(Input begins)

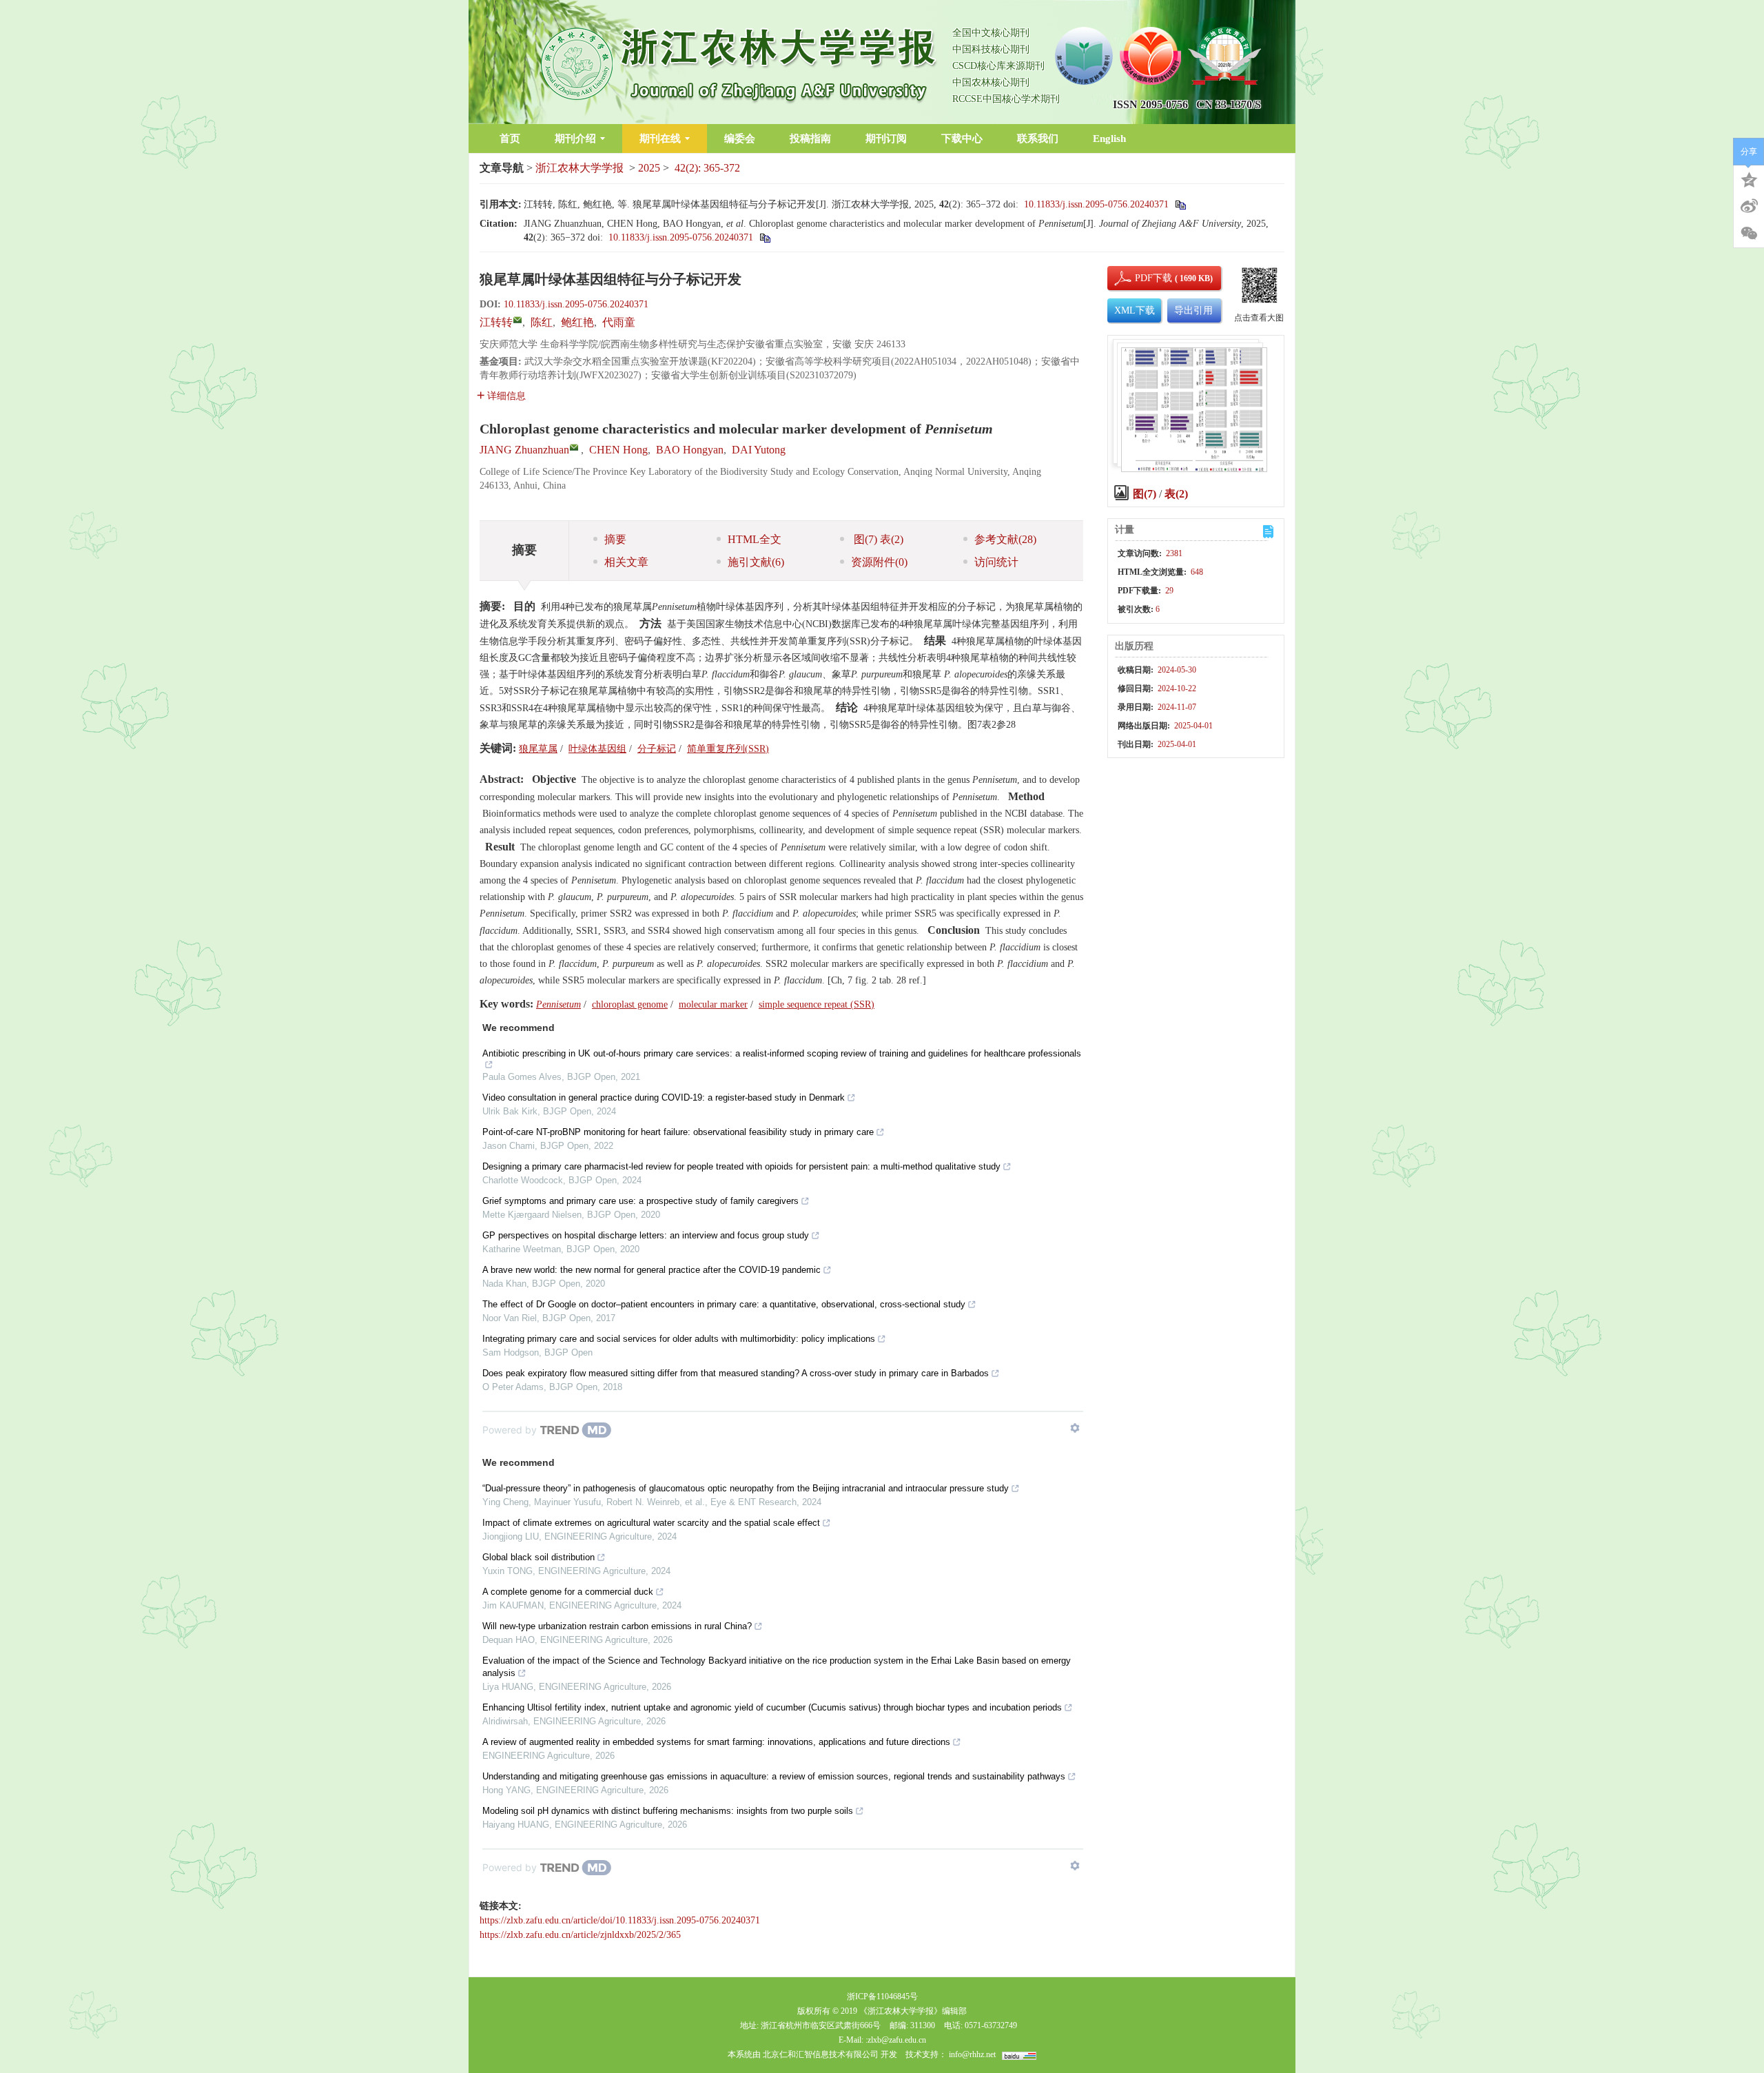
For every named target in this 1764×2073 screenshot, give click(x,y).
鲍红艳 (577, 322)
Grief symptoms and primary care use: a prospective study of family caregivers (640, 1201)
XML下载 (1134, 310)
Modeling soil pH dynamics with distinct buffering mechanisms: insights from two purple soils (667, 1811)
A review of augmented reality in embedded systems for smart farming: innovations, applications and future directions (716, 1742)
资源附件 (879, 562)
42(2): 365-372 (707, 168)
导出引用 (1193, 310)
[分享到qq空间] (1749, 178)
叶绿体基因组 (597, 749)
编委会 (739, 138)
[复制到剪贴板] (1180, 204)
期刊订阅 (886, 138)
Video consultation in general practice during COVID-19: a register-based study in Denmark (663, 1097)
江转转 (496, 322)
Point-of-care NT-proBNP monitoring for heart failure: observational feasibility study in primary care (678, 1132)
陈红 (542, 322)
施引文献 (756, 562)
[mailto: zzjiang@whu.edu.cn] (574, 447)
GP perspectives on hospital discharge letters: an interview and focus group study (645, 1235)
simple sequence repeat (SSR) (816, 1004)
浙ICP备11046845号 (882, 1996)
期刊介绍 (575, 138)
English (1109, 138)
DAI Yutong (759, 450)
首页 (510, 138)
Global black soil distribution (538, 1557)
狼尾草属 (538, 749)
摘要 (615, 539)
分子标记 (656, 749)
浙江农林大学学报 (579, 168)
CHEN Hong (618, 450)
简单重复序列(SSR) (728, 749)
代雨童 (618, 322)
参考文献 (1005, 539)
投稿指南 (810, 138)
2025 (649, 168)
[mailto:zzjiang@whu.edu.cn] (517, 319)
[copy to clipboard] (764, 237)
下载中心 (962, 138)
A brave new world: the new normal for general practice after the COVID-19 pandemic (651, 1270)
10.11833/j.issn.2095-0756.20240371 (1096, 204)
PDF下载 (1142, 278)
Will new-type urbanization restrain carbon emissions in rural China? (617, 1626)
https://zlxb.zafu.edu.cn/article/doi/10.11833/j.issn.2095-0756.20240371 (620, 1920)
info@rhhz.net (972, 2054)
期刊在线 (660, 138)
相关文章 (626, 562)
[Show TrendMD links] (1074, 1427)
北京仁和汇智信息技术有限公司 (821, 2054)
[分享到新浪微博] (1749, 206)
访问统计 (996, 562)
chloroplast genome (630, 1004)
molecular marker (713, 1004)
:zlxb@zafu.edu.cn (895, 2040)
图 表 (877, 539)
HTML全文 (754, 539)
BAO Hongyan (690, 450)
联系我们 (1037, 138)
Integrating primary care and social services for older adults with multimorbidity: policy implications (678, 1339)
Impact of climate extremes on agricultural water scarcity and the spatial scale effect (651, 1523)
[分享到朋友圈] (1749, 234)
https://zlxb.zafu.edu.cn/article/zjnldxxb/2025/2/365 (580, 1935)
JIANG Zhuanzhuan (524, 450)
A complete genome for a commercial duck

(Input ends)

§ Exercise
This exercise needs every entry retyped exactly, with the pictures removed.

§ Task solution
For every named target in this 1764×2073 screenshot, give click(x,y).
鲍红艳 (577, 322)
Grief symptoms and primary care use: a prospective study of family caregivers (640, 1201)
XML下载 (1134, 310)
Modeling soil pH dynamics with distinct buffering mechanisms: insights from two purple soils (667, 1811)
A review of augmented reality in embedded systems for smart farming: innovations, applications and future directions (716, 1742)
资源附件 (879, 562)
42(2): 365-372 (707, 168)
导出引用 (1193, 310)
[分享到qq空间] (1749, 178)
叶绿体基因组 (597, 749)
编委会 (739, 138)
[复制到剪贴板] (1180, 204)
期刊订阅 (886, 138)
Video consultation in general practice during COVID-19: a register-based study in Denmark (663, 1097)
江转转 (496, 322)
Point-of-care NT-proBNP monitoring for heart failure: observational feasibility study in primary care (678, 1132)
陈红 (542, 322)
施引文献 (756, 562)
[mailto: zzjiang@whu.edu.cn] (574, 447)
GP perspectives on hospital discharge letters: an interview and focus group study (645, 1235)
simple sequence repeat (SSR) (816, 1004)
浙ICP备11046845号 (882, 1996)
期刊介绍 (575, 138)
English (1109, 138)
DAI Yutong (759, 450)
首页 (510, 138)
Global black soil distribution (538, 1557)
狼尾草属 (538, 749)
摘要 (615, 539)
分子标记 (656, 749)
浙江农林大学学报 (579, 168)
CHEN Hong (618, 450)
简单重复序列(SSR) (728, 749)
代雨童 (618, 322)
参考文献 (1005, 539)
投稿指南 (810, 138)
2025 (649, 168)
[mailto:zzjiang@whu.edu.cn] (517, 319)
[copy to clipboard] (764, 237)
下载中心 (962, 138)
A brave new world: the new normal for general practice after the COVID-19 pandemic (651, 1270)
10.11833/j.issn.2095-0756.20240371 (1096, 204)
PDF下载 (1142, 278)
Will new-type urbanization restrain carbon emissions in rural China? (617, 1626)
https://zlxb.zafu.edu.cn/article/doi/10.11833/j.issn.2095-0756.20240371 (620, 1920)
info@rhhz.net (972, 2054)
期刊在线 (660, 138)
相关文章 (626, 562)
[Show TrendMD links] (1074, 1427)
北京仁和汇智信息技术有限公司 (821, 2054)
[分享到新浪微博] (1749, 206)
访问统计 (996, 562)
chloroplast genome (630, 1004)
molecular marker (713, 1004)
:zlxb@zafu.edu.cn (895, 2040)
图 表 (877, 539)
HTML全文 (754, 539)
BAO Hongyan (690, 450)
联系我们 (1037, 138)
Integrating primary care and social services for older adults with multimorbidity: policy implications (678, 1339)
Impact of climate extremes on agricultural water scarcity and the spatial scale effect (651, 1523)
[分享到朋友圈] (1749, 234)
https://zlxb.zafu.edu.cn/article/zjnldxxb/2025/2/365 (580, 1935)
JIANG Zhuanzhuan (524, 450)
A complete genome for a commercial duck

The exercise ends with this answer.